Dringendes Gesundheitsproblem in Gaza: Übergewicht

„Dass Mahmud Scheich Ali ganz gut verdient an seinen darbenden Patienten, ist evident. Er ist medial präsent, hat eine eigene Sendung am Radio, berät online und weiß die Gründe für seinen Erfolg durchaus gescheit zu analysieren. ‚Gaza hat ein enormes Übergewichtsproblem. Nicht nur Gaza. Ganz Palästina ist zu dick, die ganze arabische Welt ist zu dick.‘

Schuld ist die übliche Mischung aus Fehlernährung und Bewegungsmangel, die oft – nicht immer – mit den Traditionen zu tun hat. Der Doktor hat, das ist ihm wichtig, einen emanzipativen Anspruch. Er kritisiert die Klischees der Männerwelt, er beklagt dass Frauen sich in der Öffentlichkeit nicht sportiv bewegen können. Männer müssten Kerle sein, echte Mannsbilder mit anständiger Wampe, sonst könnten sie die Karriere vergessen, egal ob in der Politik oder in der Wirtschaft. ‚Wir haben eine sitzende Kultur. Männer trinken Kaffee und rauchen, Frauen trinken viel zu süßen Tee und essen Gebäck ohne Ende.‘ Am Anfang kamen überhaupt keine Männer, heute sind es immerhin 10 Prozent. Der Doktor kann sie gut motivieren, er hat durchgemacht, was sie durchmachen. Vor ein paar Jahren wog er 140 Kilo, heute sind es 90. ‚Aus meinem eigenen Erfolg habe ich ein Geschäftsmodell gemacht.‘

Die Lage ist tatsächlich dramatisch.

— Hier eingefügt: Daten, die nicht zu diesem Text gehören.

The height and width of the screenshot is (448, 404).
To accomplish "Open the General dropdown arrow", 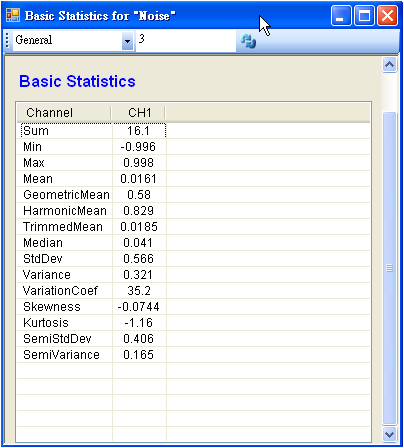I will pos(127,41).
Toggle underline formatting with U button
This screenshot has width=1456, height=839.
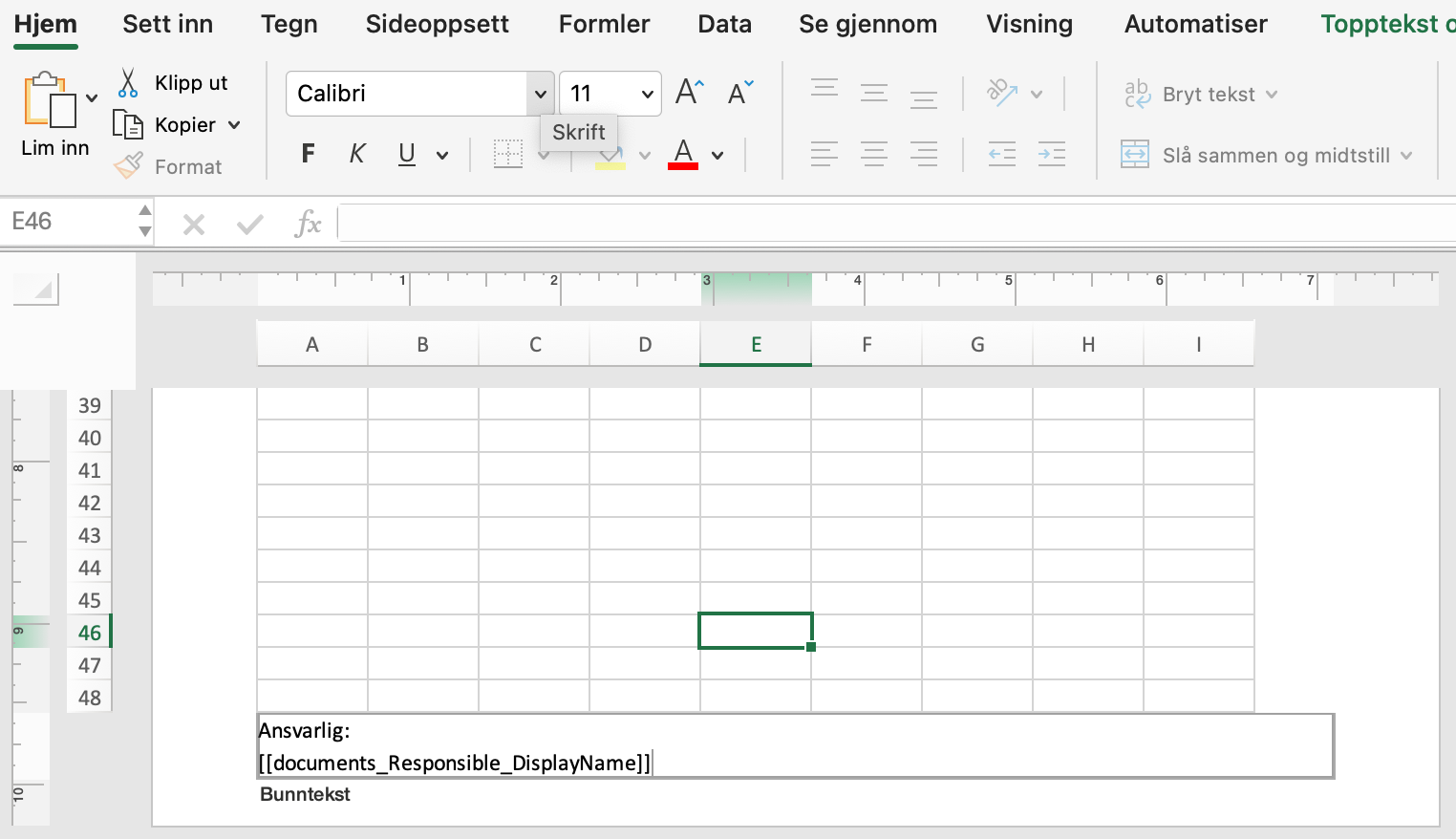point(407,154)
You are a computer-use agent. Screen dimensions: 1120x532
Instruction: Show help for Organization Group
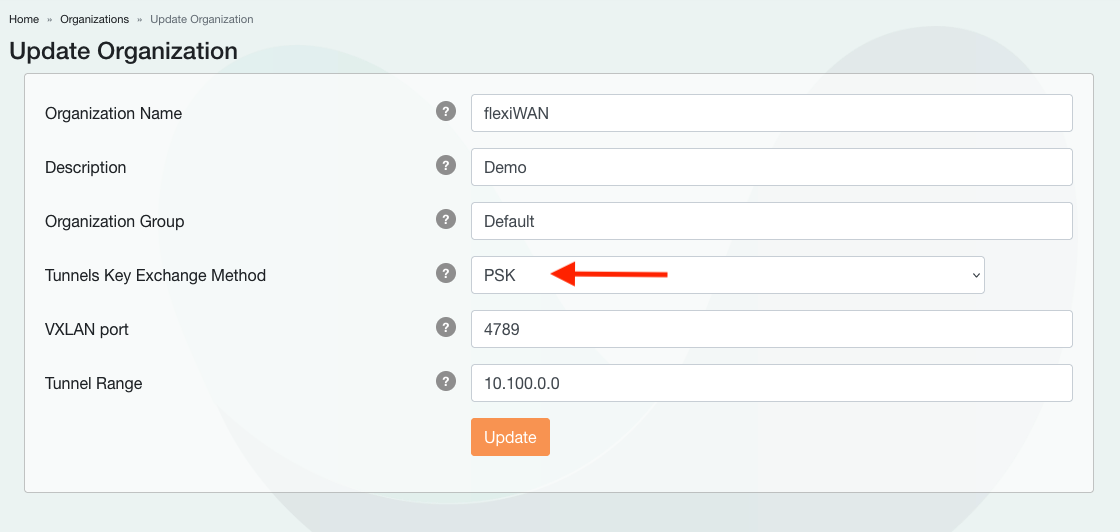tap(446, 219)
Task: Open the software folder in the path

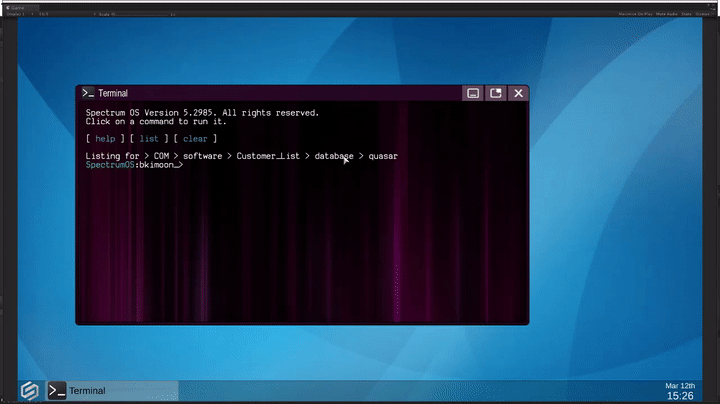Action: pyautogui.click(x=203, y=156)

Im Gazastreifen haben nur noch etwa ein Viertel der Menschen so etwas wie ein normales Körpergewicht. Alle andern sind zu dick und leiden an den typischen Folgekrankheiten der Fettsucht, an Diabetes, Stress, Bluthochdruck, Rheumatismus oder Krebs. Statistiken sind stets von beschränkter Aussagekraft, aber viele Studien bestätigen die Diagnose des Auges. Als Gründe werden meist reduzierte physische Aktivität und ein gesteigerter Fettkonsum angegeben. Sport ist in Palästina kein Renner. Die Ausnahme bilden die Jungen, die Gewichte stemmen und den Body bilden. Über 30 Fitnesscenters gibt es in Gaza, die kann sich fast jeder leisten. Die Muskelmenschen werfen allerdings auch die bekannten Mittelchen ein wie anabole Steroide, Amphetamine und Speed. Die sind teuer, vor allem für Gaza, aber die Nachfrage ist groß. Praktisch überhaupt keinen Sport treiben die Frauen. Frauen joggen nicht auf der Straße. Viele möchten das gerne, aber die Islamisten erlauben ihnen das nicht.“ (Ulrich Schmid: „Wieso Übergewicht in Gaza und im Westjordanland zum Gesundheitsproblem Nummer eins geworden ist – eine Reportage“)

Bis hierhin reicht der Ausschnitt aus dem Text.